Leader of Government Business, the Hon Kurt
Tibbetts, hands over the portable emergency airport
lights to the Little Cayman Fire Service


Fire Officer Whitman Tatum holds two of the lights at
the Edward Bodden Airfield

Friday,  February 17, 2006

The newly acquired emergency evacuation lights for the Edward Bodden Airfield on Little Cayman were used successfully for the first time Saturday, 11 February.

Local charter plane company, Island Air, responded to a medical emergency on the Island and landed on the runway just after 10:00 pm.

Prior to the recent purchase of the portable airfield lights by the Ministry with responsibility for District Administration, emergency landings could only be made with the help of Little Cayman residents and their vehicles.
Little Cayman Fire Service Sub-officer George Hurlston explained that the old procedure would be to phone local resorts and friends to come to the airport in their cars and trucks. 

Before the arrival of the plane, the vehicles would line up facing the runway and shine their headlights onto it to guide the plane. Two vehicles, one at each end, would shine their parking lights to mark the distance of the landing strip.

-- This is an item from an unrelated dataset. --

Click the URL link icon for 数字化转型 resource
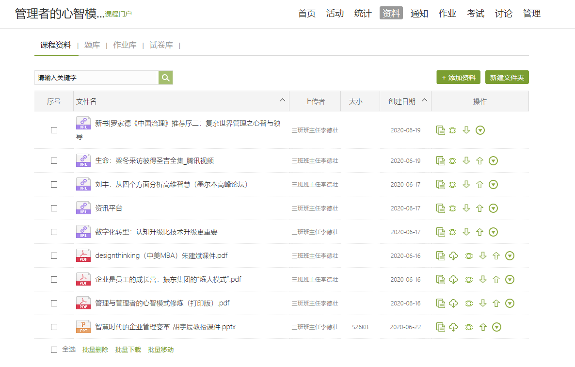The image size is (575, 367). click(x=83, y=232)
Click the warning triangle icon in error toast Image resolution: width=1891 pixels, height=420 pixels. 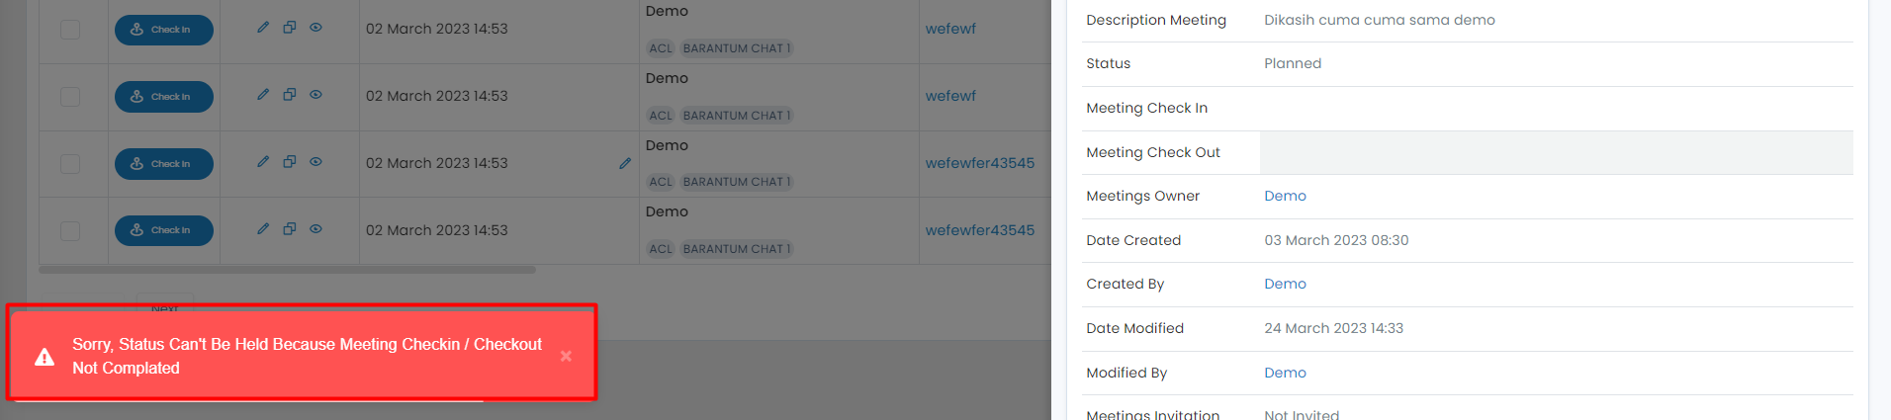(45, 357)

On this occasion, Sub-Officer Hurlston said he was notified by medical staff at the clinic of the impending medical evacuation at 8:40 pm, and immediately called Fire Officers Whitman Tatum and Mark Scott. They were all on duty by 8:35 pm. 

Together the three fire officers, with the help of Little Cayman Police Officer Simon Bennett, put the lights in the back of the station pick-up truck and turned them on. 

Sub-officer Hurlston explained that there is a switch that starts a small, red, blinking light in the daylight. The lights will not shine fully unless it is dark.

On this occasion, they came on straight away, and were lit as the officers laid them by the runway.

There are, in total, eight red lights and thirty-four white lights, which are stored and cared for at the airport by the Little Cayman Fire Officers.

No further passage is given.